__WORK REQUIRED__
In exact form, set down only those lines of the material that run from its first line to the line with "Task: Select the Edit on screen option", inclusive.

__INPUT DATA__
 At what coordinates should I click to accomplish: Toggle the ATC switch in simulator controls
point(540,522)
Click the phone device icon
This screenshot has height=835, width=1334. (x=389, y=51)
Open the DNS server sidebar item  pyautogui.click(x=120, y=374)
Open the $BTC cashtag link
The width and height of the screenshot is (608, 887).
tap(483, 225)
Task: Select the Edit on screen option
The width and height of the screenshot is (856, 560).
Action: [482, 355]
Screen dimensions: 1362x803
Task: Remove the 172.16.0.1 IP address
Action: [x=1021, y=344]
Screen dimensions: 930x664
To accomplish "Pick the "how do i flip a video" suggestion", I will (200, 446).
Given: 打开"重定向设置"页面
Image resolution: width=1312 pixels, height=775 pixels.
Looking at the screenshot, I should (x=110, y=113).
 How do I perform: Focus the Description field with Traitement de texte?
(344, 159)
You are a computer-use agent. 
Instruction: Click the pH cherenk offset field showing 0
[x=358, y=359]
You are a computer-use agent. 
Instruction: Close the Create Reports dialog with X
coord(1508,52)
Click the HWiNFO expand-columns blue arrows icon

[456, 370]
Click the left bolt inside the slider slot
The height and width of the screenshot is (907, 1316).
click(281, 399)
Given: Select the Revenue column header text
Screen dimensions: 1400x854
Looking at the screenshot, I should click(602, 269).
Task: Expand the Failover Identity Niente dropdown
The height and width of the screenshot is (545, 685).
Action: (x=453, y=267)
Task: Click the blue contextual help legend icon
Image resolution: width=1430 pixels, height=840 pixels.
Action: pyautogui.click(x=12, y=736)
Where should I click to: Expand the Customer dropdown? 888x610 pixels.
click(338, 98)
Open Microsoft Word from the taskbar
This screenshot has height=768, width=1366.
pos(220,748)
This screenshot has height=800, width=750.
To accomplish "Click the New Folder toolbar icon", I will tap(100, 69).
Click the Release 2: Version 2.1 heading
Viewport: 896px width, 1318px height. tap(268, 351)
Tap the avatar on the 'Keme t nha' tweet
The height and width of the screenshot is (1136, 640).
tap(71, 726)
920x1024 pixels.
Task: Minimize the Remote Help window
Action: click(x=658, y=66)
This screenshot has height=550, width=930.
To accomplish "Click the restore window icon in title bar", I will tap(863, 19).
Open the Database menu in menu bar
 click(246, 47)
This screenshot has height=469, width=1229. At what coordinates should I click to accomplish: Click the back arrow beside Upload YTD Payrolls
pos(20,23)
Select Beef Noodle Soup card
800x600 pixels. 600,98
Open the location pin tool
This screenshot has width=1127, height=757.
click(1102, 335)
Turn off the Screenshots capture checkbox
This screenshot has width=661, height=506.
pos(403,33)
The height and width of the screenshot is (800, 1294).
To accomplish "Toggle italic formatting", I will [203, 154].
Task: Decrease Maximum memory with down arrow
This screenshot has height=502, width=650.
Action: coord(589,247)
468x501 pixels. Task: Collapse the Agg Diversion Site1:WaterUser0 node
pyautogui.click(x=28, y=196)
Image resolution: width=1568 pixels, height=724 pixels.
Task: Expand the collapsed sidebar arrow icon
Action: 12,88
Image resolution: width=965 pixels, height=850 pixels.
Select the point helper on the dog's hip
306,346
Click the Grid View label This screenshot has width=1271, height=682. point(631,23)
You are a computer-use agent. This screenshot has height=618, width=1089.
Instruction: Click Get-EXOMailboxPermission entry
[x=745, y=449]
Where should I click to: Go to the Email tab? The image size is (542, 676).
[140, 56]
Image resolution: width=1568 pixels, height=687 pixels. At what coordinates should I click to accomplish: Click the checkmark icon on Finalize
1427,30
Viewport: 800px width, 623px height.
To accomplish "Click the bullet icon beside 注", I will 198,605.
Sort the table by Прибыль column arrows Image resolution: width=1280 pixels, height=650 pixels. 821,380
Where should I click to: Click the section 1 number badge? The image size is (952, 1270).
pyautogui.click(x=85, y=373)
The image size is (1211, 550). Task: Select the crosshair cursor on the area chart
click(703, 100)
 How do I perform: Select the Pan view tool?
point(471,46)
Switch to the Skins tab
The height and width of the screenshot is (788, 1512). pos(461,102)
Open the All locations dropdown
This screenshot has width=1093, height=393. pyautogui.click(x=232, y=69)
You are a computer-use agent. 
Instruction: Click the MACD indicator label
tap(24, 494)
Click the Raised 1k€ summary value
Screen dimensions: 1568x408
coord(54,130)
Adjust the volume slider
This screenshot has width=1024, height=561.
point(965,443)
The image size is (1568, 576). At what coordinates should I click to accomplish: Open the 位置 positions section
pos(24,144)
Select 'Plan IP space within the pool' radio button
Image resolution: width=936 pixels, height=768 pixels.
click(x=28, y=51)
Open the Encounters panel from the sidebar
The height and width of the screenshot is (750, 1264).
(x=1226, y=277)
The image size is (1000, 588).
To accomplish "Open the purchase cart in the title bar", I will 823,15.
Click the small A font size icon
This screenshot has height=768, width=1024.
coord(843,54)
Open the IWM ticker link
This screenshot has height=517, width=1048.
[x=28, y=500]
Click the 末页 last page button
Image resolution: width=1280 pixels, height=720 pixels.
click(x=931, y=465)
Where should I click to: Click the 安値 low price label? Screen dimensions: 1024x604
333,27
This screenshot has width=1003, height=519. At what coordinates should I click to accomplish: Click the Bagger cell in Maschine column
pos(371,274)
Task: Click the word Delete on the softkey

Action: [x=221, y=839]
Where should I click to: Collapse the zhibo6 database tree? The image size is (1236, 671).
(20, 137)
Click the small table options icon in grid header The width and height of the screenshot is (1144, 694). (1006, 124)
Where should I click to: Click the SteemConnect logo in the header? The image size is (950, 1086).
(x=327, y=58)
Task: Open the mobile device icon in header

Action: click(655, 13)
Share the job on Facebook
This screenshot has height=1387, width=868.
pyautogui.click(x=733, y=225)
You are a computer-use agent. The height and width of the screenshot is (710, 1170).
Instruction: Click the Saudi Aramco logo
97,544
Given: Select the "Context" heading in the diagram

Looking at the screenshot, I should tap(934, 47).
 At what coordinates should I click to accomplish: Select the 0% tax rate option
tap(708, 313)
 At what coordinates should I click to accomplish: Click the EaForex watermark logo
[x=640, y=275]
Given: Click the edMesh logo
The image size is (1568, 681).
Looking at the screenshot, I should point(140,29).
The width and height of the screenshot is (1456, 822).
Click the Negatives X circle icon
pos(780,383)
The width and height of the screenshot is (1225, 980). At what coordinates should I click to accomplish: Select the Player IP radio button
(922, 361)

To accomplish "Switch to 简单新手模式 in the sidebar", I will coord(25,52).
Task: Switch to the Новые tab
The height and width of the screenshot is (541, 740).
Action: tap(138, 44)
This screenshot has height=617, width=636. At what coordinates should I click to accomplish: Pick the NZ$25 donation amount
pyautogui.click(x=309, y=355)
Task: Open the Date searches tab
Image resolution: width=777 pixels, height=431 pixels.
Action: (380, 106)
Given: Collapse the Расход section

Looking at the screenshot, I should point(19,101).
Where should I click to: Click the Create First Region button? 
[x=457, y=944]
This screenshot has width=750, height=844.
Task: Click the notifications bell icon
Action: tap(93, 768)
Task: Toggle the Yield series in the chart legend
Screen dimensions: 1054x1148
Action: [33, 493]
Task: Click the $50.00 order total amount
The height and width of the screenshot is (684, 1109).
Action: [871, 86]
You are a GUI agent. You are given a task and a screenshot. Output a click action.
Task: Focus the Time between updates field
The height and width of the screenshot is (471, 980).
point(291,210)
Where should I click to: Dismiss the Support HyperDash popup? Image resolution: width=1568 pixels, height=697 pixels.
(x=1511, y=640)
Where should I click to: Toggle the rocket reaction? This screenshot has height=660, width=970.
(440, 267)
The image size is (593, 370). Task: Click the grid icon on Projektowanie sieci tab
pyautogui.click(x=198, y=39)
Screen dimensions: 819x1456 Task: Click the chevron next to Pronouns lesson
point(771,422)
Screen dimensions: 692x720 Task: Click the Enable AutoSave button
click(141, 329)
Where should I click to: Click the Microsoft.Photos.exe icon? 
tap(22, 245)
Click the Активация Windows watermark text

__YOUR RESPONSE__
 At what coordinates should I click to accomplish: Toggle the ATC switch in simulator controls
point(540,522)
Click the phone device icon
This screenshot has height=835, width=1334. (x=389, y=51)
Open the DNS server sidebar item  pyautogui.click(x=120, y=374)
Open the $BTC cashtag link
The width and height of the screenshot is (608, 887).
tap(483, 225)
Task: Select the Edit on screen option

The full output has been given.